I knew that to convert these tapes to a digital format, I would need a VHS player, conversion software, and a place to store the digital conversions. It’s been a while since I’ve owned a VHS tape player. I don’t own the conversion software. I’d need a computer with fairly fast processing power to do the job as well. 

As a supervisor for many years, my first inclination was to find someone else to do the work for me. A quick stop at a local business that does such work eliminated this option. They wanted $30 a tape to make the conversion (Hmmmm, $30 x 30 tapes - there goes my wine budget for this month.) I could buy the equipment for a third of that cost and, being retired, my hourly pay rate is zero.

Next I stopped back in my old tech department at the school district. None of the staff there remembered us having the equipment to convert tapes (although a couple kind folks offered to let me borrow the VHS tape players they still owned.) My sister also remembers a VHS player among the lovely stuff inherited from one of our aunts. 

I had decided to pick up this old VCR player on my next visit to my sisters when a memory of something I had read tickled my mind. Don’t our public libraries now advertise “makerspaces” for anyone to use and might they not include VHS conversion equipment?

A call to the Dakota County Library office confirmed that a number of branches did indeed have this equipment and I was walked through the online scheduling website. So yesterday, I had an “iLab” to myself nearly all afternoon. 

The conversion process could not have gone better: the library staff made sure the equipment was up and running; they gave me a quick verbal tutorial on the Roxio software; and they gave me a notebook of simple, step-by-step instructions for doing the work. I converted my first two tapes and had the digital copies uploaded to my GoogleDrive in just a couple hours. Hours pleasantly spent watching my then two-month-old son learn to smile…
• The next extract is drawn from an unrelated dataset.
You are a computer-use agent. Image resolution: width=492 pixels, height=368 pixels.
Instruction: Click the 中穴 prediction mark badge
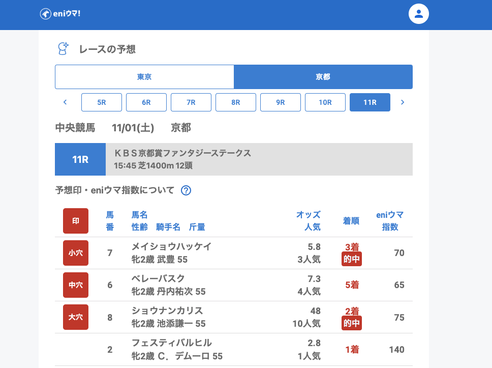click(x=76, y=285)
Not to sound grim, but one of my goals is to leave as few tasks for my children to do as possible after I go to the great recliner in the sky. This includes digitizing these videos and paper photographs. Thankfully the public libraries around here recognize the need for services that go beyond checking out print books and having a place to read a magazine*. 

Once again, I am proud to have been in the library profession.

* I’ve written before about Libby being a fantastic public library resource for ebooks.